=== What to work on ===
Each line of data below must be printed exactly as written, with any pictures removed.

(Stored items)
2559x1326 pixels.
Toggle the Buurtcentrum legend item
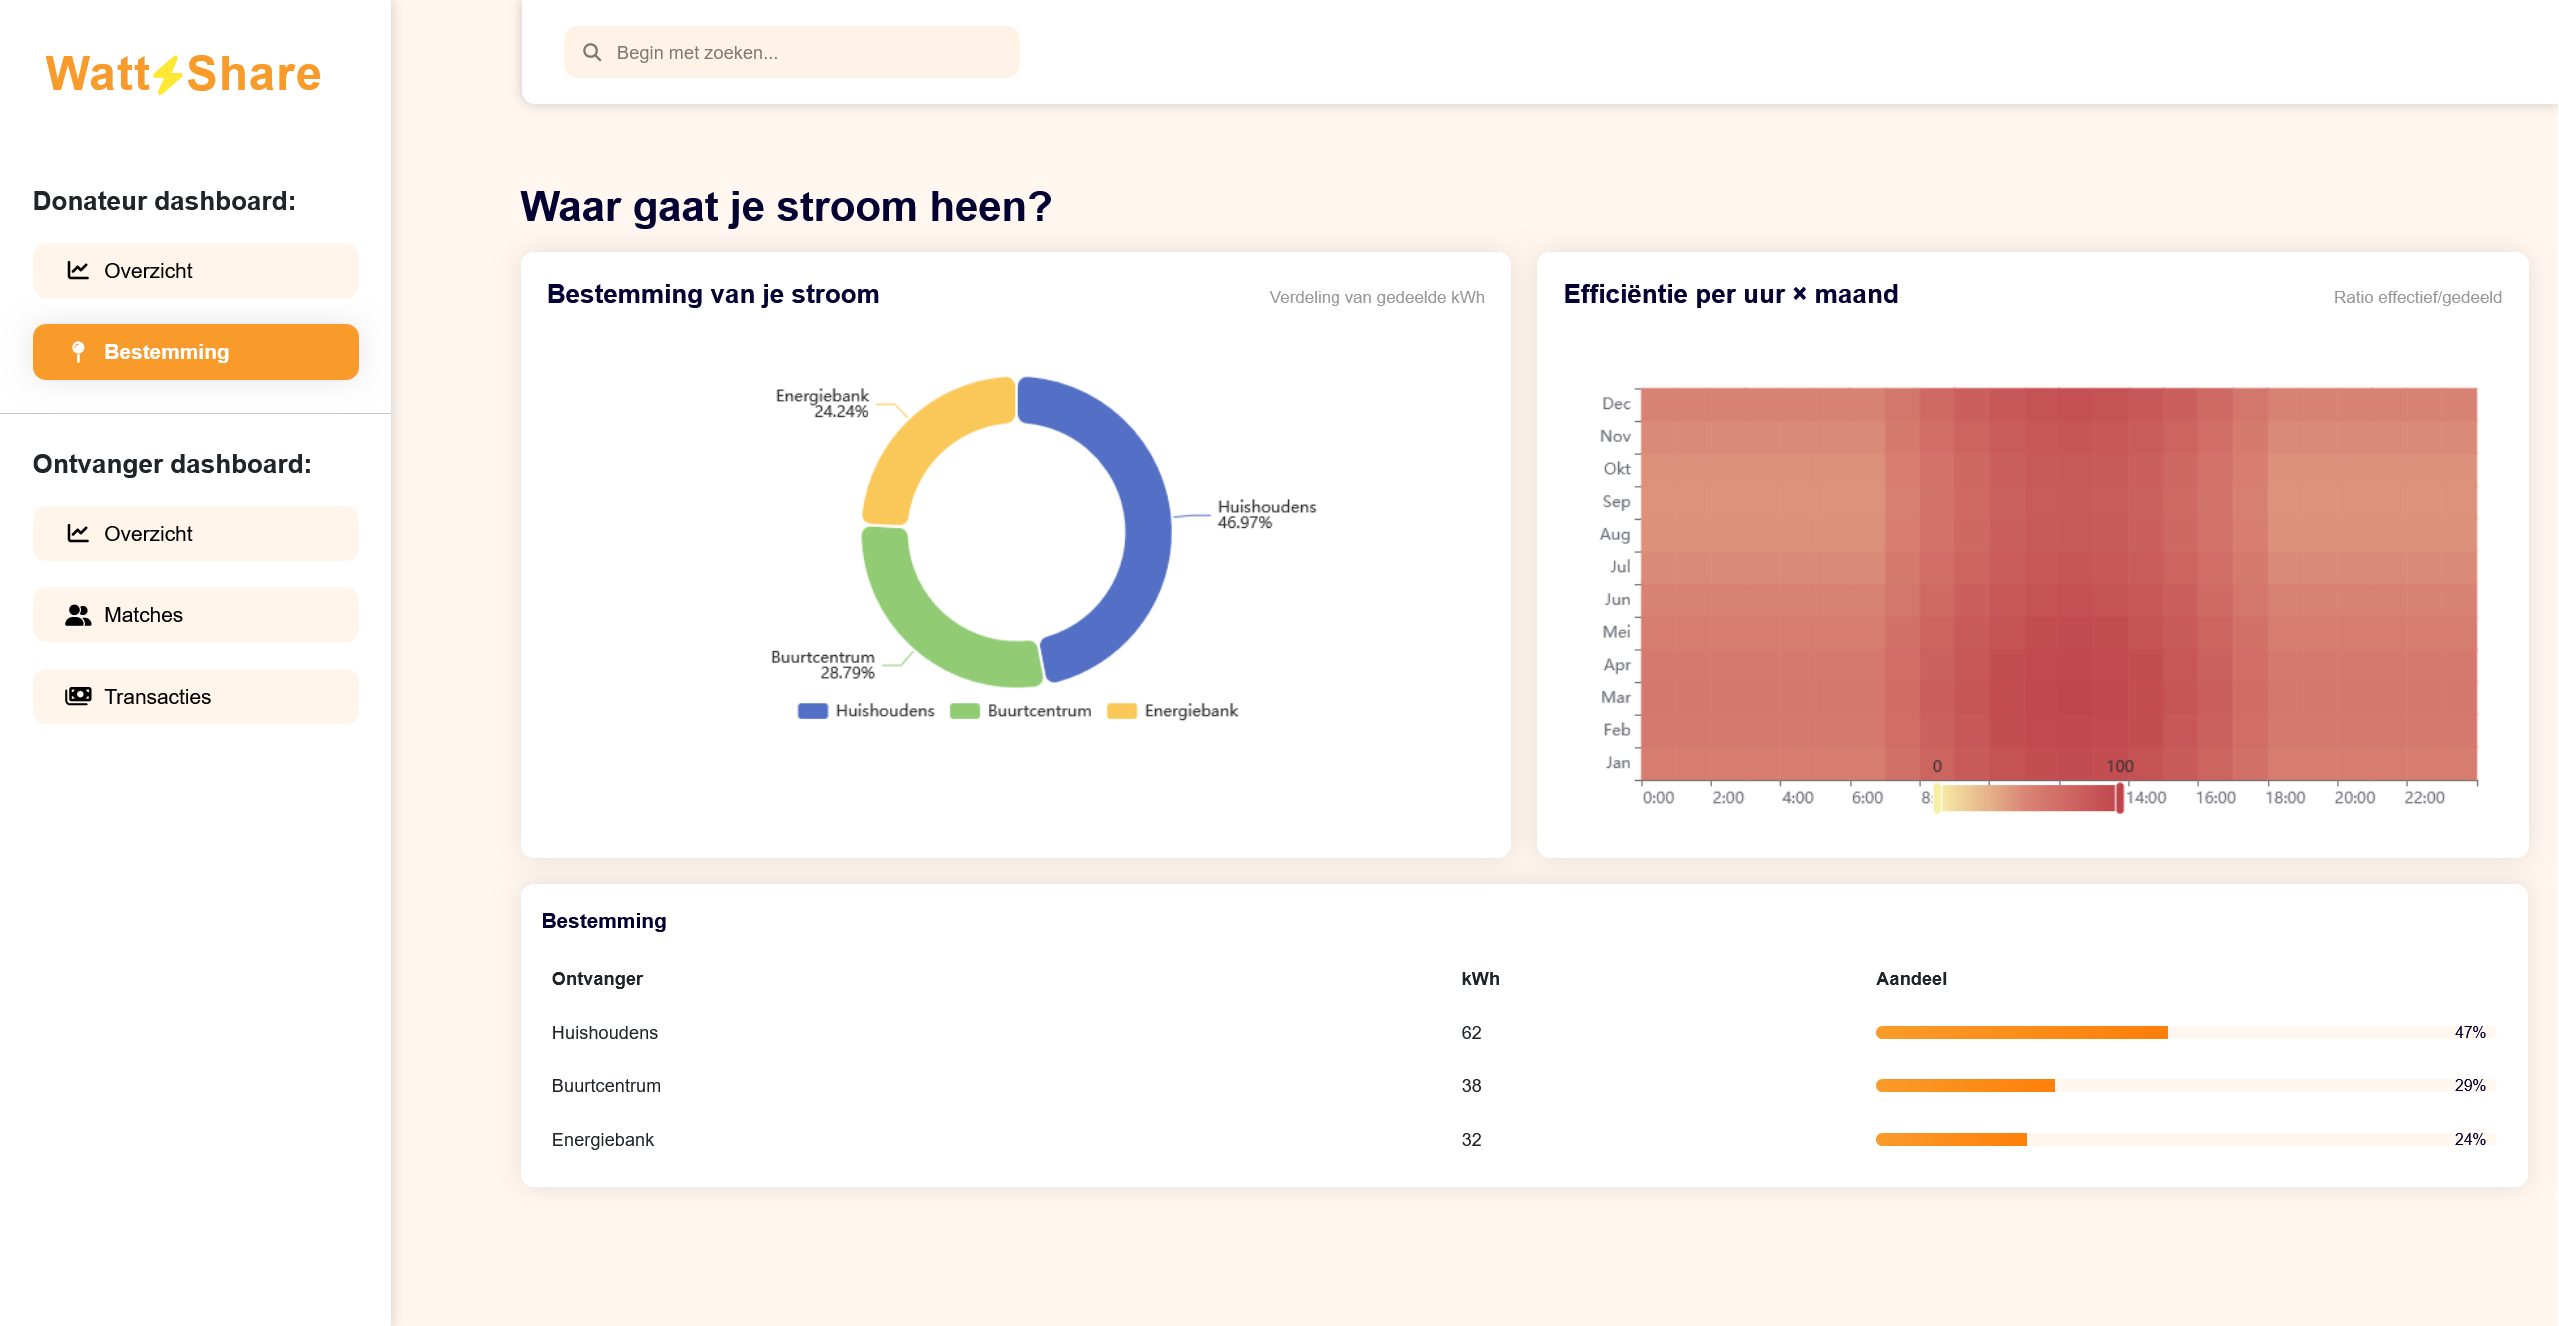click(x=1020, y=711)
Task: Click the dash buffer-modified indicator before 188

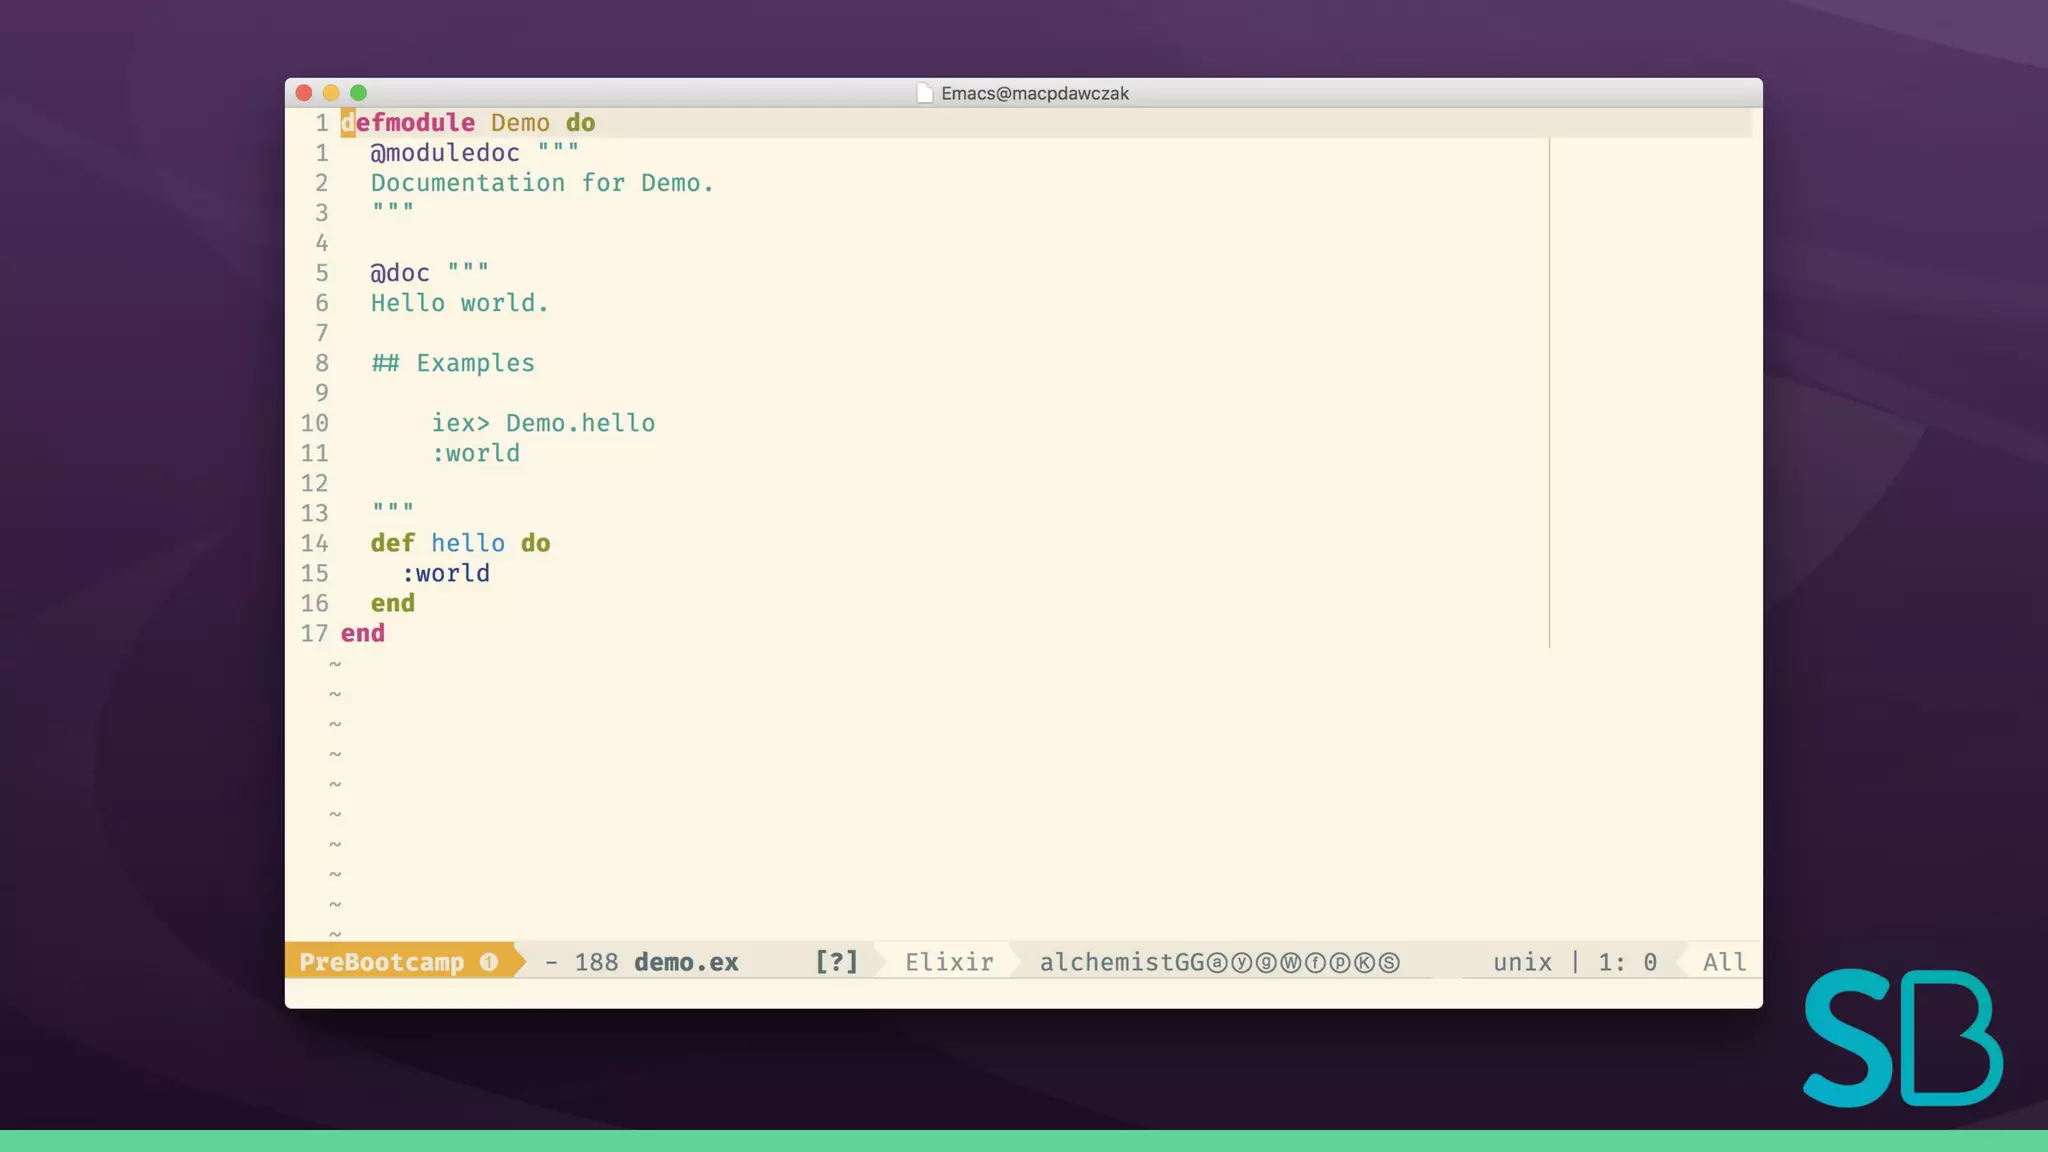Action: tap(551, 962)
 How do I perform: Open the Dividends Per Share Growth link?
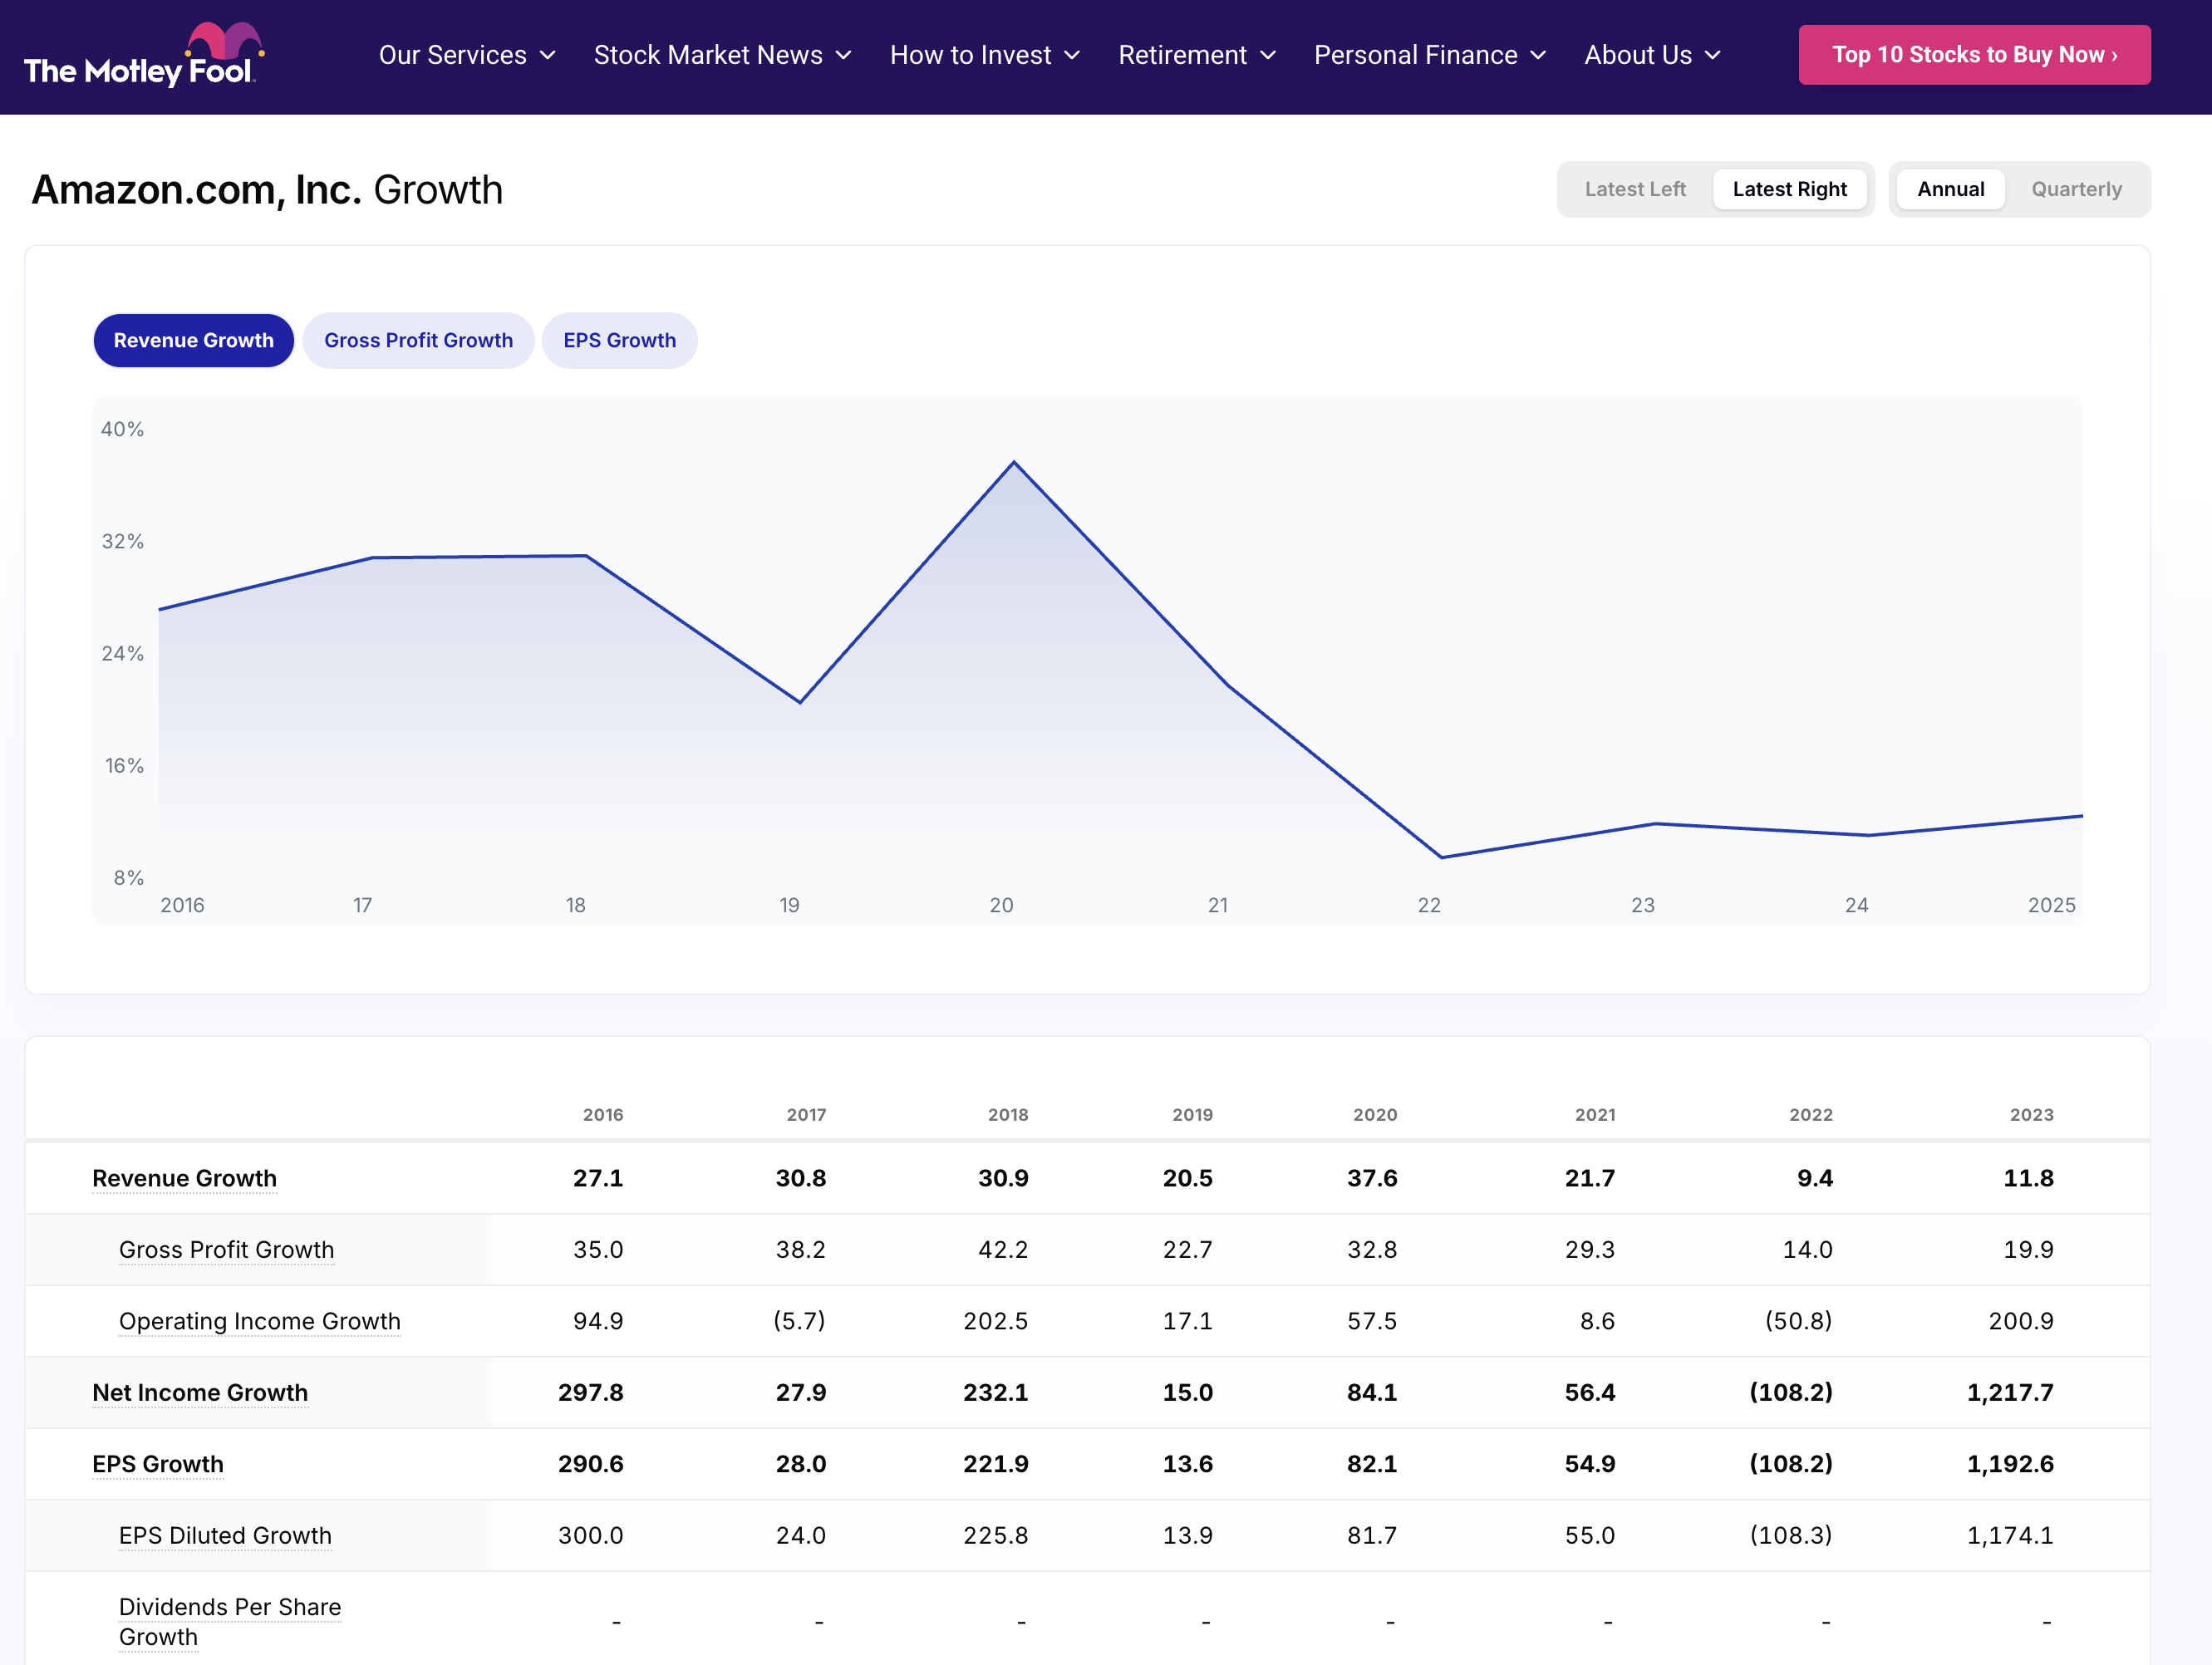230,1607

=== Finished exercise ===
2559x1326 pixels.
Toggle the Buurtcentrum legend item
click(x=1020, y=711)
Task: Click the dash buffer-modified indicator before 188

Action: tap(551, 962)
 How do I perform: Open the Dividends Per Share Growth link?
230,1607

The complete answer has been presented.